Protecting the Fragile from the Cartoons of a Liberal Humanist

Joe Conason (with whom I have dined), essentially a Democratic Party operative, has entered the fray over Dr. Seuss in an essay at The National Memo. He admits what happened: “The Seuss estate, which oversees the 60 books and other properties he left to posterity, decided to pull a half-dozen of them because their content includes dated and offensive stereotypes.”

A cartoon from Dr. Seuss’ 1937 book And to Think That I Saw It on Mulberry Street now $250 on Amazon (five star rating)

A lot of folks in my newsfeed deny anything happened. They characterize what Conason speaks about as merely books going out of print. Hey, it happens. Nobody wants to buy those books anyway. No, the book were pulled because images in them were presumed by left woke standards of political correctness to be dangerous to groups of people the establishment has defined en mass as fragile people.
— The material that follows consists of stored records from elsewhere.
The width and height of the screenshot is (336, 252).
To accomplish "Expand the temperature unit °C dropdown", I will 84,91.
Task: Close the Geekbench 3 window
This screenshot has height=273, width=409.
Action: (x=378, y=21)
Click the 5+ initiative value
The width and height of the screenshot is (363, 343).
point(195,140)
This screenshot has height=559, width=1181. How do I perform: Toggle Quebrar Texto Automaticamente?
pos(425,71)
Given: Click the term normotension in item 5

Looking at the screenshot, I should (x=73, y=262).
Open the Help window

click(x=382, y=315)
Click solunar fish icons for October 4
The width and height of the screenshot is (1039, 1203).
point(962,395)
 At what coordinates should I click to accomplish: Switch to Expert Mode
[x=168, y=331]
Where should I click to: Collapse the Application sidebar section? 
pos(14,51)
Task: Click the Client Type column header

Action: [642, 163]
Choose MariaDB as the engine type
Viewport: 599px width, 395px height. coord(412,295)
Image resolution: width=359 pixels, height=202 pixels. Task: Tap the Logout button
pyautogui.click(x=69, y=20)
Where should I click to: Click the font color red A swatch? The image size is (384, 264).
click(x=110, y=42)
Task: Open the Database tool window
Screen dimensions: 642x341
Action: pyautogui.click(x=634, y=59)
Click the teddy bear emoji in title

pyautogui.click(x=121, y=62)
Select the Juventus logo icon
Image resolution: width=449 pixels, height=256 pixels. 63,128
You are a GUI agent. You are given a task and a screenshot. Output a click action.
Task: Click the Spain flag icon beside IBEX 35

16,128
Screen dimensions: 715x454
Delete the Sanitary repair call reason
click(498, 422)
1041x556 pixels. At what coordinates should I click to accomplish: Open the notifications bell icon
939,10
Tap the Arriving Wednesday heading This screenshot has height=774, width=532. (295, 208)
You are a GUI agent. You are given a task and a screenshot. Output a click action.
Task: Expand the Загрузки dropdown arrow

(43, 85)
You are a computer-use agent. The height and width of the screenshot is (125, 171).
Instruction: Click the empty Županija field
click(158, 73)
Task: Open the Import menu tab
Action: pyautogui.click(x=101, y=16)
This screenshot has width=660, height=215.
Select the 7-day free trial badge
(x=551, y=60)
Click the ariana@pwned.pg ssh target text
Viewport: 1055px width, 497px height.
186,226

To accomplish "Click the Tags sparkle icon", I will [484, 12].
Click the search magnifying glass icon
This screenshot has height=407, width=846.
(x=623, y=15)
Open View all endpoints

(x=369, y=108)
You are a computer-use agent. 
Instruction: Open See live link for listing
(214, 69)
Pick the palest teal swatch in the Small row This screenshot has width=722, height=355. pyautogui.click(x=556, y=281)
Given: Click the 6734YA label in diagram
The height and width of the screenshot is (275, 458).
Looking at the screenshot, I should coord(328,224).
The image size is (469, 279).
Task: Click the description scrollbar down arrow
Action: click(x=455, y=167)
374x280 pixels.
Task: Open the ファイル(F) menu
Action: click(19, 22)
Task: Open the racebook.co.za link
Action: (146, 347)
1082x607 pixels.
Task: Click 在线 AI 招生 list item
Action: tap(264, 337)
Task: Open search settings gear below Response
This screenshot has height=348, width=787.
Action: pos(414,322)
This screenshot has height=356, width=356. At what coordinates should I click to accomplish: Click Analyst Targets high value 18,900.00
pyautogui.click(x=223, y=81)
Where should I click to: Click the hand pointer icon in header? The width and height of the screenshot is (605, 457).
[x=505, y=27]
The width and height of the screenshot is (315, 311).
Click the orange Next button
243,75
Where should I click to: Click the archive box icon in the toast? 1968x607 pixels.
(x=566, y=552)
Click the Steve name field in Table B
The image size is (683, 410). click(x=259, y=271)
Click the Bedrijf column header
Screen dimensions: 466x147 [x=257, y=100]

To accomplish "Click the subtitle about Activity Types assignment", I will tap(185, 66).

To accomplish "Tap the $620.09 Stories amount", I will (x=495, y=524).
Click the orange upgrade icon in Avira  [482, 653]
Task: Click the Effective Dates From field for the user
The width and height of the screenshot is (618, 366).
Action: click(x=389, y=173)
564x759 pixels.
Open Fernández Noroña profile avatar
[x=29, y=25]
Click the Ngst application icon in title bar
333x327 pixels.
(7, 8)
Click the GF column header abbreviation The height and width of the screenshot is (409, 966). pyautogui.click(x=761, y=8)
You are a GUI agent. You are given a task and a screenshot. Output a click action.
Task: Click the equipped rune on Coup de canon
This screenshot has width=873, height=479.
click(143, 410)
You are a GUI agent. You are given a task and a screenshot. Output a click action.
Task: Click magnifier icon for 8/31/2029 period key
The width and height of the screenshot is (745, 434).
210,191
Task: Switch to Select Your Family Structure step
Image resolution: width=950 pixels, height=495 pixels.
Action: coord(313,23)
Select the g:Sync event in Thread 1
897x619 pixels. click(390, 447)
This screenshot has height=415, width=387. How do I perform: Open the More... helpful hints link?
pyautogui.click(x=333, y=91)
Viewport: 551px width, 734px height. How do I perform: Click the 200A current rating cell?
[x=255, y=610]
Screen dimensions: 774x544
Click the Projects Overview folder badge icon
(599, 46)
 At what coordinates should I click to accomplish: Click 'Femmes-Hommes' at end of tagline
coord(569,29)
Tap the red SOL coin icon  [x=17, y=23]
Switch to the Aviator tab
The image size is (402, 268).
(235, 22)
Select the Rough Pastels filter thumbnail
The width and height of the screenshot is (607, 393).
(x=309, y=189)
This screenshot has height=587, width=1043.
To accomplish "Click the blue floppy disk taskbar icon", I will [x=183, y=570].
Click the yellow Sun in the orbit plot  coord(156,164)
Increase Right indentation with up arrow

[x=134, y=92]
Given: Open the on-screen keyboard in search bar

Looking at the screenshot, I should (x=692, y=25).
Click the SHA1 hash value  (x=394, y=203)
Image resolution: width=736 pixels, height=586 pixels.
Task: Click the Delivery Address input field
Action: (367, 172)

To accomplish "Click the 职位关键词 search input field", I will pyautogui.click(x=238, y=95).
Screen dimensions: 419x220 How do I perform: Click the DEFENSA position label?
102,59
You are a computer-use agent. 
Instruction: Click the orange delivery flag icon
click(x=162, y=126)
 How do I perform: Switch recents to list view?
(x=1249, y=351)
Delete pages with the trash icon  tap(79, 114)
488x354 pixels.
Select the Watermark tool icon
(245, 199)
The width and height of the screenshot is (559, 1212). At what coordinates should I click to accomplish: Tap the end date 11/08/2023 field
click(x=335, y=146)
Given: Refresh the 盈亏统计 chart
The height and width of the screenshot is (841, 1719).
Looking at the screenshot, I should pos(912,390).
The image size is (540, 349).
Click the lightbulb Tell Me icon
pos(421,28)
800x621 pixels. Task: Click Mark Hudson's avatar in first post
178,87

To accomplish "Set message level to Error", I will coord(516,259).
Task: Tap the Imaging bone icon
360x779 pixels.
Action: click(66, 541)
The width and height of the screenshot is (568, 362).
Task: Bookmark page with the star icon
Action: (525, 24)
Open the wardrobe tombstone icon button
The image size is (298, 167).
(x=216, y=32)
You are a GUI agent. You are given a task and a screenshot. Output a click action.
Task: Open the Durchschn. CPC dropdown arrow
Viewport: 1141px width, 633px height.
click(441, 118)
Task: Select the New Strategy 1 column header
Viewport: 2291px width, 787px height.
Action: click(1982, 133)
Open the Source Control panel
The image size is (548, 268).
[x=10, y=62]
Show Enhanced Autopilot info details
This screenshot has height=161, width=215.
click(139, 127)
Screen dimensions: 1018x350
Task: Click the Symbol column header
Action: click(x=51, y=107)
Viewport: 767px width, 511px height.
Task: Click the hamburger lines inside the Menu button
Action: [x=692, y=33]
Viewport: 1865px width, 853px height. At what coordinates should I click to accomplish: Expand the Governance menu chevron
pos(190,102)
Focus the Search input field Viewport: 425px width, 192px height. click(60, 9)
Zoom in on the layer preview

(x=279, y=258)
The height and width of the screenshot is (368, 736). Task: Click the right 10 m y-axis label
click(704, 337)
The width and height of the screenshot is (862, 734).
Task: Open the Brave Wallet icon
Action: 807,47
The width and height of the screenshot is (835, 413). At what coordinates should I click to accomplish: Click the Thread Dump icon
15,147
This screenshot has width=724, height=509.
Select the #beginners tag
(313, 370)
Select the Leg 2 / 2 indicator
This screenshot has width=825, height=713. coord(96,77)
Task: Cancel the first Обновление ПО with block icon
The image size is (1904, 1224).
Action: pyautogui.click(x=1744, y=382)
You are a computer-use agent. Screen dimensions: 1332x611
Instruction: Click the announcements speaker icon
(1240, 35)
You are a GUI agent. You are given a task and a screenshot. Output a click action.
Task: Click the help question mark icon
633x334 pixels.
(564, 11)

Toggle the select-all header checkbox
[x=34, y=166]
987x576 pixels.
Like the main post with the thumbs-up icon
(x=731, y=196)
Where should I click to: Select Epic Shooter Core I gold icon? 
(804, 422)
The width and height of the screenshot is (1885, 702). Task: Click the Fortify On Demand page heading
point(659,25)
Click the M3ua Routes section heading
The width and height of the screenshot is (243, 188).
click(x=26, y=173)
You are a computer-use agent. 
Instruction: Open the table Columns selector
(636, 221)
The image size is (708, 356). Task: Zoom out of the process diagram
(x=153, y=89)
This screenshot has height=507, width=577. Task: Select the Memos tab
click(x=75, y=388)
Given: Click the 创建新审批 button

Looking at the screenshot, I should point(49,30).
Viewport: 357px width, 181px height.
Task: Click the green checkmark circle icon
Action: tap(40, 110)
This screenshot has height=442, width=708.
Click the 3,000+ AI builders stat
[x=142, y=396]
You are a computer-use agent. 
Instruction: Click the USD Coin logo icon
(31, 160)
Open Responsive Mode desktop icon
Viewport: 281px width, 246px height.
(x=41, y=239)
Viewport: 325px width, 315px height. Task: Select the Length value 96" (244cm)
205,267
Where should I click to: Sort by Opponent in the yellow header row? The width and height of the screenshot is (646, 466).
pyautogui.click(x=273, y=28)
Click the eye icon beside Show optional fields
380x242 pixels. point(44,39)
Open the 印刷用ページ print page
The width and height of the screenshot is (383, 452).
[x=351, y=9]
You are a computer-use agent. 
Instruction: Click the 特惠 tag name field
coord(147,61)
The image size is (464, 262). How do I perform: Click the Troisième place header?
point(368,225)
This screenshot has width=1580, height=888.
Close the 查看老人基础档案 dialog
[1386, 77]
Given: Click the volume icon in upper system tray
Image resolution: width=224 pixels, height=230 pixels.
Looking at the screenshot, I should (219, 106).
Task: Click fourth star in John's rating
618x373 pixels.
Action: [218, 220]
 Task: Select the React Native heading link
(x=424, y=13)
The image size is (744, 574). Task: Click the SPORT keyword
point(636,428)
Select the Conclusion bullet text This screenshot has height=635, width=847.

Infantilizing minorities is rampant practice on the woke left. I swear to you, an example of transforming entire racial and ethnic groups into the collective victims of trauma just popped up on my email server. “The mission of BIPOC R.I.S.E. (Reaching Intersectional Strengths through Engagement) is to provide BIPOC (Black, Indigenous, Latinx, Asian, and multicultural students) with academic, emotional, psychosocial, relational and professional support. This is achieved through engagement with academic, peer, community and professional mentors who desire to be in long-term, ongoing relationships with BIPOC students.”

This language transforms BIPOC into trauma victims in need of counseling and mentoring. I presume it’s the professionals in the “white establishment” who are to be their counselors and mentors. But isn’t the “white establishment” also the perpetrator according to Critical Race Theory? Focus on the language here: “emotional,” “psychosocial,” “professional support.” Every person in the BIPOC categories is presumed to suffer from emotional and psychological trauma. The term “relational” conveys that there are relations, presumed to be broken, in need repair. The victims of those broken relations must certainly be protected from the careless unprophetic cartooning of a well-meaning but unreflecting Dr. Seuss. They’re too fragile. They’re too delicate.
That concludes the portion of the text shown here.